Friday, September 8, 2017

Last Day of June Review (PS4)

If you ever thought, “Boy, I wish I could play through the sad opening sequence of Pixar’s “Up” over and over again” do I have the game for you! Last Day of June is the tragic tale of a man losing the love of his life in a car accident and then getting to experience that day over and over again to try and prevent it from happening. The premise is rock solid, but the execution fails to deliver on the concept. Long load times, repetition, pacing issues, and the fact the core gameplay isn’t particularly fun sour the experience. Continue reading for all of the details in our Last Day of June review.

Game Details

  • Publisher: 505 Games            
  • Developer: Ovosonico
  • ESRB Rating: “E” for Everyone
  • Genre: Adventure
  • Pros: Art style; music; solid cast of characters
  • Cons: Repetitive; emotional moments lose impact; load times; not especially fun
  • MSRP: $20

Very similar to Pixar’s “Up”, the opening of Last Day of June showcases the storybook love of Carl and June. They’re adorable together and seemingly perfect. On a trip back from a lovey dovey picnic, however, they get into a car accident where June is killed and Carl is paralyzed from the waist down.

At some unspecified point in time later the game returns to Carl, alone in his house and still distraught over the loss of June.

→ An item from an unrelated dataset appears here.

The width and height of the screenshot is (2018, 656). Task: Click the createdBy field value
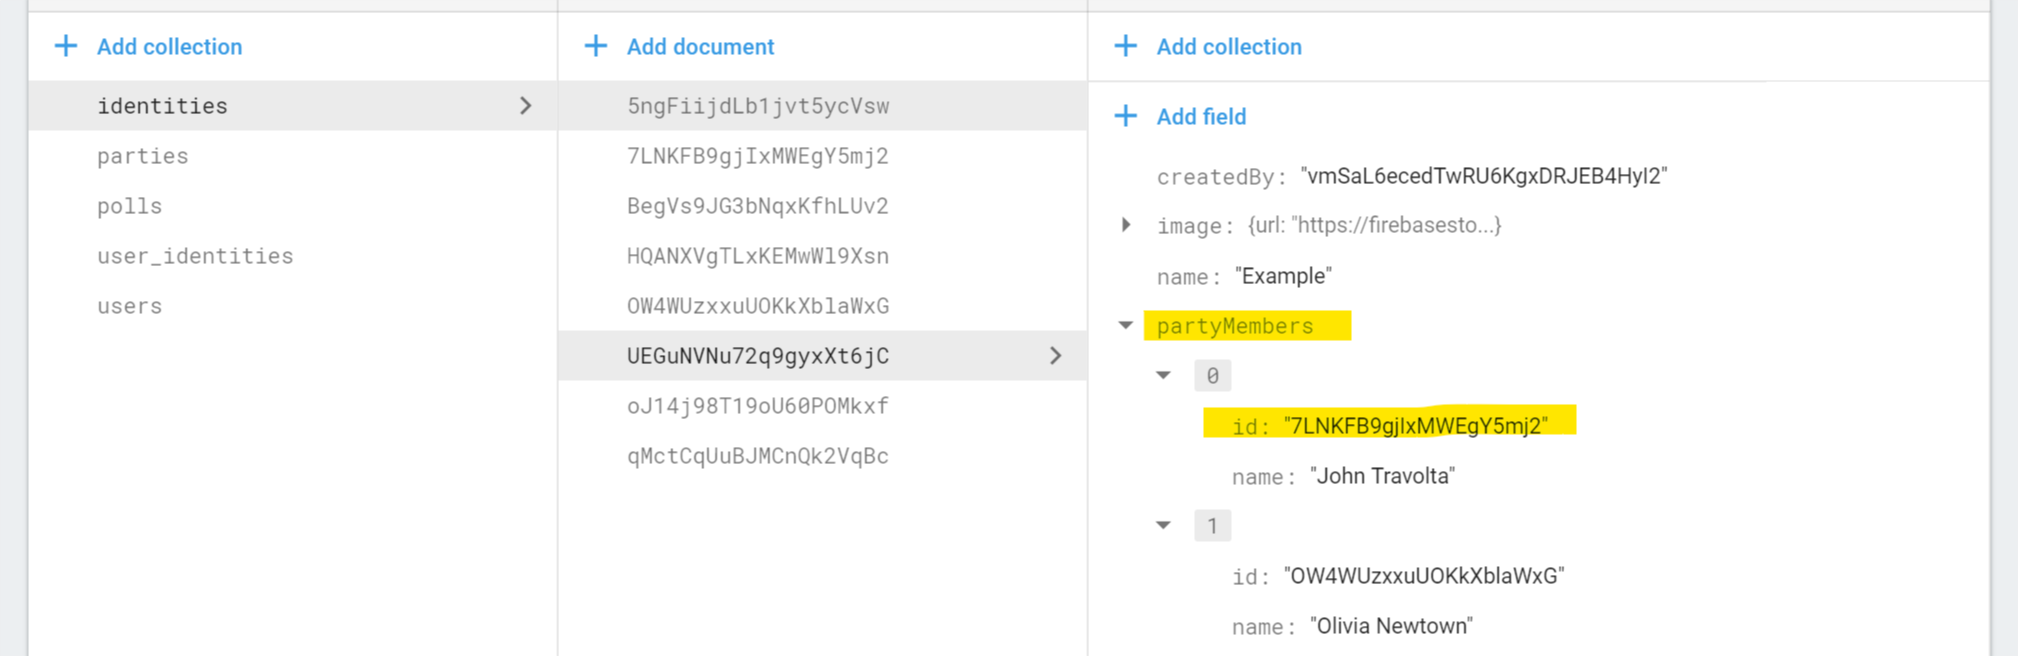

He’s hungry so he gets in his wheelchair and you have to help him get something to eat. The can opener is tucked away in a box in June’s makeshift art studio – a room Carl clearly hasn’t been into in a while – so he reluctantly opens the door and starts looking around. Suddenly, one of June’s paintings starts glowing and Carl is whisked away into a memory showing the neighborhood kid chasing his soccer ball out into the road, which is what caused Carl to wildly swerve the car and led to their crash and June’s death.

The memory is playable, however, and by moving the kid around and distracting them with something else – like a kite – the ball won’t end up in the road and the crash can be avoided. Except that it turns out that just down the road from the kid and his ball was another accident that also would have had to be avoided. The idea behind the game is that you have to enter the memories of all of the residents in the small community on that fateful day to try and find a perfect combination of events that will result in June surviving.

It is a pretty fantastic setup but the execution falters. None of the puzzles surrounding the other characters – a kid, an old man, a hunter, and a woman – are particularly challenging. It just takes a bit of trial and error to see what you can change and how one change sort of dominoes into changes for the other characters. The problem is that the pacing in the game is pretty awful thanks to long load times and the fact the game makes you re-play long sections over and over and over again. The gameplay isn’t especially fun – it’s just a pretty basic third-person walking simulator, really – so having to re-do sections is a drag.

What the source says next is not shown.